__WHAT THE TASK ASKS__:
In the data that follows, how many lines include the string "agent"? Answer with the number alone.

Stored data entries
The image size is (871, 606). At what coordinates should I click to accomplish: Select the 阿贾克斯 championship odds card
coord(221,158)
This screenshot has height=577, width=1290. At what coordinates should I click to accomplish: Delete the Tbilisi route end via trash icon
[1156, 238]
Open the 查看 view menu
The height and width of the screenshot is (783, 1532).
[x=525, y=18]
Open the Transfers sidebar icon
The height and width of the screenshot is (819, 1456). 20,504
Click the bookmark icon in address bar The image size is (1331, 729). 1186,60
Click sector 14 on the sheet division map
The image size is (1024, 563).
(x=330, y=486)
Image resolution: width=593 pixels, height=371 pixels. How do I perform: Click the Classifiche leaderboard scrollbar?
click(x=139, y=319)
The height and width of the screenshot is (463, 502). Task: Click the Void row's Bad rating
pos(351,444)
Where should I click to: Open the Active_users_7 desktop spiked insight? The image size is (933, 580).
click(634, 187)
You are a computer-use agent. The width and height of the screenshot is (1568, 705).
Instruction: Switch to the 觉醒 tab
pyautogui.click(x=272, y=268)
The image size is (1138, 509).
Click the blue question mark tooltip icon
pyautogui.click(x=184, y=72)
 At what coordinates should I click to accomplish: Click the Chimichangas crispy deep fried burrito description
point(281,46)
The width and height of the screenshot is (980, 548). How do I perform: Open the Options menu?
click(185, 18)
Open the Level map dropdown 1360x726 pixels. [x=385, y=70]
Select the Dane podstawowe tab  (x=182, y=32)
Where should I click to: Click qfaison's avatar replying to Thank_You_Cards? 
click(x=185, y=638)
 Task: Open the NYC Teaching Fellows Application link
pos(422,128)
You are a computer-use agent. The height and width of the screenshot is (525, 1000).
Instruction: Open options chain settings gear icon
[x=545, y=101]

__EXERCISE ANSWER__:
2